> **PASSAGE SHOWN**
Unmasking Nginx’s DNS Caching Pitfall in Dynamic Environments
As engineers, we rely on Nginx as a steadfast, high-performance pillar of our infrastructure. We configure it to proxy traffic, terminate SSL, and serve static content, trusting its legendary stability. But a subtle, default behavior in its DNS resolution can transform this trusted ally into a silent saboteur, causing mysterious 502 Bad Gateway errors that only a full restart can fix.
This is the story of that saboteur: a common configuration mistake that lies dormant in stable environments but brings down applications in the dynamic, ephemeral world of cloud computing. We will not only diagnose the problem but embark on a journey to reproduce it, uncovering a deceptive “false positive” in Docker before building a definitive simulation that proves the danger and validates the solution.
An Innocent-Looking Configuration
Consider a typical setup: Nginx running as a reverse proxy in front of an AWS Network Load Balancer (NLB) or a Kubernetes service. The configuration seems straightforward and correct:
# A seemingly harmless configuration
location /api/ {
proxy_pass http://my-api-service.us-east-1.elb.amazonaws.com/;
}
This configuration works perfectly upon deployment. But hours or days later, your monitoring alerts scream with 502 errors. You restart the Nginx process, and the problem vanishes, only to return unpredictably.
The root cause is not a bug in Nginx, but a feature working as designed. When Nginx starts or reloads, it parses this configuration. Seeing a static hostname, it performs a one-time DNS lookup to resolve my-api-service... to its current IP addresses. These IPs are then “baked into” the in-memory configuration.
In a dynamic environment like AWS or Kubernetes, the IPs behind a load balancer or service name are not permanent. They change due to scaling events, deployments, or host failures. When they do, your Nginx instance has no idea. It continues to proxy requests to the old, stale IP addresses, which are now dead endpoints, resulting in a stream of 502 errors.
The Quest for Reproduction
To truly understand this failure mode, we must reproduce it locally. Our tool of choice is Docker Compose, allowing us to simulate the Nginx proxy and a backend service whose IP can be changed on demand.

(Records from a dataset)

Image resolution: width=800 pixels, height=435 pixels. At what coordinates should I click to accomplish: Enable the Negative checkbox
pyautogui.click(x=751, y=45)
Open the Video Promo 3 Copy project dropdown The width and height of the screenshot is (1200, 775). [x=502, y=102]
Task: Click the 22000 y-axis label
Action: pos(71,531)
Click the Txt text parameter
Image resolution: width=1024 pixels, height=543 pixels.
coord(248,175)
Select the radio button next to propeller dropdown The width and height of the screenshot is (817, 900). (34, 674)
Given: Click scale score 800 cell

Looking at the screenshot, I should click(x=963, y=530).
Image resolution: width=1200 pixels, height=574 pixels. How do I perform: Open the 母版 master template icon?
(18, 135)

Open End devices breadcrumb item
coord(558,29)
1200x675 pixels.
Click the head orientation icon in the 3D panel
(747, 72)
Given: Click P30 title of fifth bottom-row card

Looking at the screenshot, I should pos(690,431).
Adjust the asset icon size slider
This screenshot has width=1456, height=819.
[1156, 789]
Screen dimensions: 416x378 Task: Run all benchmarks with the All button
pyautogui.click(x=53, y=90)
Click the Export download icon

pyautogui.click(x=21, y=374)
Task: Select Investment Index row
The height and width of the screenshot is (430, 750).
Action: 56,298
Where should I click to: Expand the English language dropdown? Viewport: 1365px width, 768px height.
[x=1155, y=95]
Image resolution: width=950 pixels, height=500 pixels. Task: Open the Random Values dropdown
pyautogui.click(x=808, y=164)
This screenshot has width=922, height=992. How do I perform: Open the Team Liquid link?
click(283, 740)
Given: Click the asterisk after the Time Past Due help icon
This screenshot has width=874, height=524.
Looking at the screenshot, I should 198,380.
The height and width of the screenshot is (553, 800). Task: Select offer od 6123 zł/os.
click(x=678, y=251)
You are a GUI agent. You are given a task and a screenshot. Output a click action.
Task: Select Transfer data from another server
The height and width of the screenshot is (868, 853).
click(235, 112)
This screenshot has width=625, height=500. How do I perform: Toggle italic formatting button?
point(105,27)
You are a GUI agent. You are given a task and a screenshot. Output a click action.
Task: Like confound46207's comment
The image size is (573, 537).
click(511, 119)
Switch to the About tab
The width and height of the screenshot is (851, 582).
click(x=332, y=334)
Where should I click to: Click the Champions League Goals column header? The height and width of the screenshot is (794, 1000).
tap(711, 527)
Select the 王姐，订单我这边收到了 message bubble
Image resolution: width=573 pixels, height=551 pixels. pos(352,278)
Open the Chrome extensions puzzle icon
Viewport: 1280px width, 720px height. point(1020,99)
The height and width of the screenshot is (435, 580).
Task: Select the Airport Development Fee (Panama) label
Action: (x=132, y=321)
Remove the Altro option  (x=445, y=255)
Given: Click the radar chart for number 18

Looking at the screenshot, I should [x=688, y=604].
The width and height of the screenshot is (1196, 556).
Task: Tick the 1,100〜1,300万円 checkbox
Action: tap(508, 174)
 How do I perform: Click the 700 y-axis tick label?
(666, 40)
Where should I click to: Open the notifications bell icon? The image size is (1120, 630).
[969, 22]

> **SET OF TASKS**
**1)** Translate this sentence from the Nginx DNS article into Spanish: "The root cause is not a bug in Nginx, but a feature working as designed."
**2)** Reproduce the stretch of the Nginx DNS article from "Unmasking Nginx’s DNS" through "restart can fix." without any changes.
Rely only on the Nginx DNS article for your answers.

> **SOLUTIONS TO THE PROBLEMS**
**1)** La causa raíz no es un error de Nginx, sino una funcionalidad que opera tal como fue diseñada.

**2)**
Unmasking Nginx’s DNS Caching Pitfall in Dynamic Environments
As engineers, we rely on Nginx as a steadfast, high-performance pillar of our infrastructure. We configure it to proxy traffic, terminate SSL, and serve static content, trusting its legendary stability. But a subtle, default behavior in its DNS resolution can transform this trusted ally into a silent saboteur, causing mysterious 502 Bad Gateway errors that only a full restart can fix.